French children's ready-to-wear brand Okaïdi announced a reorganisation plan this Tuesday, May 26. The plan could lead to up to 290 job cuts in France and the closure of 60 stores. This marks a new stage in the restructuring undertaken by the IDKIDS group since it was placed in receivership last February.

According to RTL, citing AFP, the plan aims to refocus the brand's French network on its best-performing points-of-sale, with implementation expected in the second half of 2026. Okaïdi currently employs approximately 2,000 staff in France. The brand generates nearly 300 million euros in turnover in the French market, out of a global total of around 600 million euros, also according to RTL.

In a statement reported by several media outlets, management cited a “sustainably degraded environment” to justify this reorganisation project. This phrase reflects the reality that the entire children's market economy is under threat.

Market weakened by demographics and second-hand fashion

Okaïdi specifically mentions the declining birth rate and the persistent pressure on families' purchasing power. The brand also highlights the rise of second-hand fashion, which has become a particularly significant consumption channel in the world of childrenswear.

This segment is facing a more rapid transformation than the rest of the textile industry. Children's clothes are worn for short periods and easily re-enter circulation, naturally fuelling the pre-loved market which captures a growing share of purchases. Adding to this evolution is the competition from ultra fast-fashion, which continues to drive prices down.

For a brand historically positioned in the mid-range, the equation is becoming more complex.
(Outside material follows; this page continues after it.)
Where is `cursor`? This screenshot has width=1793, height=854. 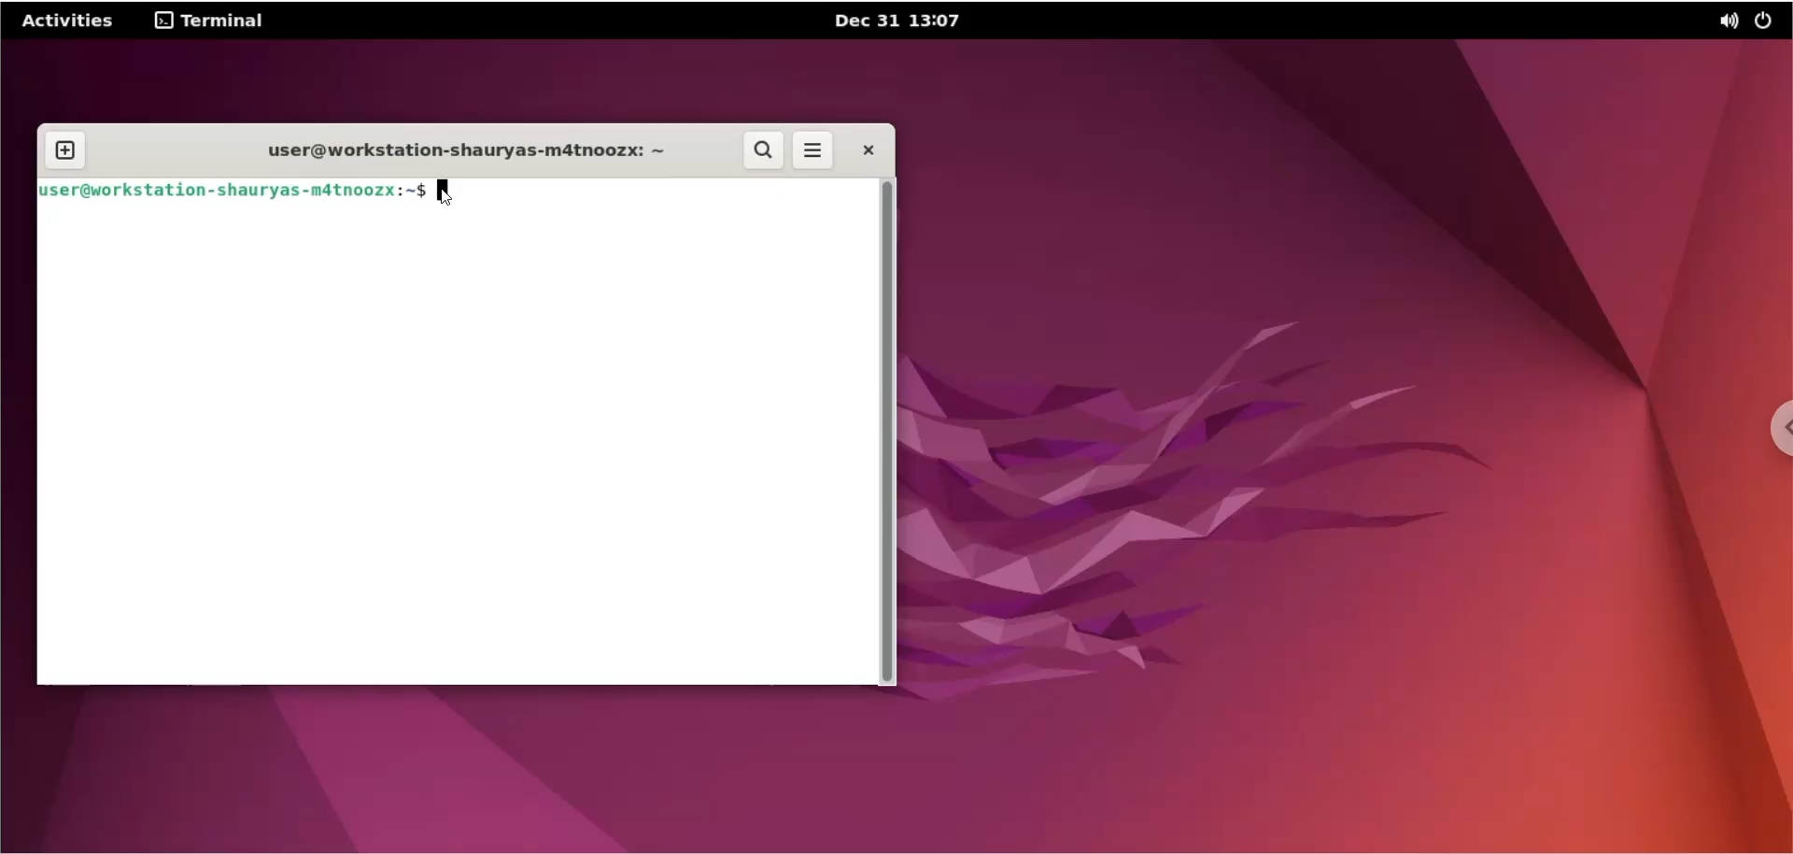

It must maintain a dense physical network, absorb high fixed costs and preserve margins in a contracting market.

Restructuring that goes beyond Okaïdi alone

The plan announced on May 26 is part of a broader framework. According to Les Dernières Nouvelles d’Alsace, the Lille Métropole commercial court placed several entities of the IDKIDS group into receivership in early February. These include Okaïdi, Obaïbi, Oxybul and the logistics platform IDLOG.

The procedure, which affects approximately 2,000 jobs in France, was intended to give the group an observation period to restructure its operations and adapt its business model to a more challenging environment.

Tuesday's announcement thus marks the transition from a judicial protection phase to a more operational one, with concrete decisions on the brand's commercial and social scope.

Mid-range textile crisis

The case of Okaïdi illustrates the broader difficulties faced by many French ready-to-wear brands positioned in the mid-range.

As La Gazette France pointed out when the group was placed in receivership, the market is experiencing a polarisation phenomenon. Premium players retain a more resilient customer base, while low-cost brands and ultra-digital platforms capture budget-conscious spending. In between, historical brands are seeing their position weaken.

In childrenswear, this pressure is further accentuated by a structural factor rarely mentioned in adult textiles: demographic contraction, which mechanically reduces the size of the market.

With approximately 335 stores in France, Okaïdi remains one of the main players in the sector. The announcement of this plan confirms that the difficulties in textile retail are no longer merely cyclical. They reflect a deeper shift in consumer habits, driven by budget-conscious choices, the rise of the pre-loved market and new forms of competition.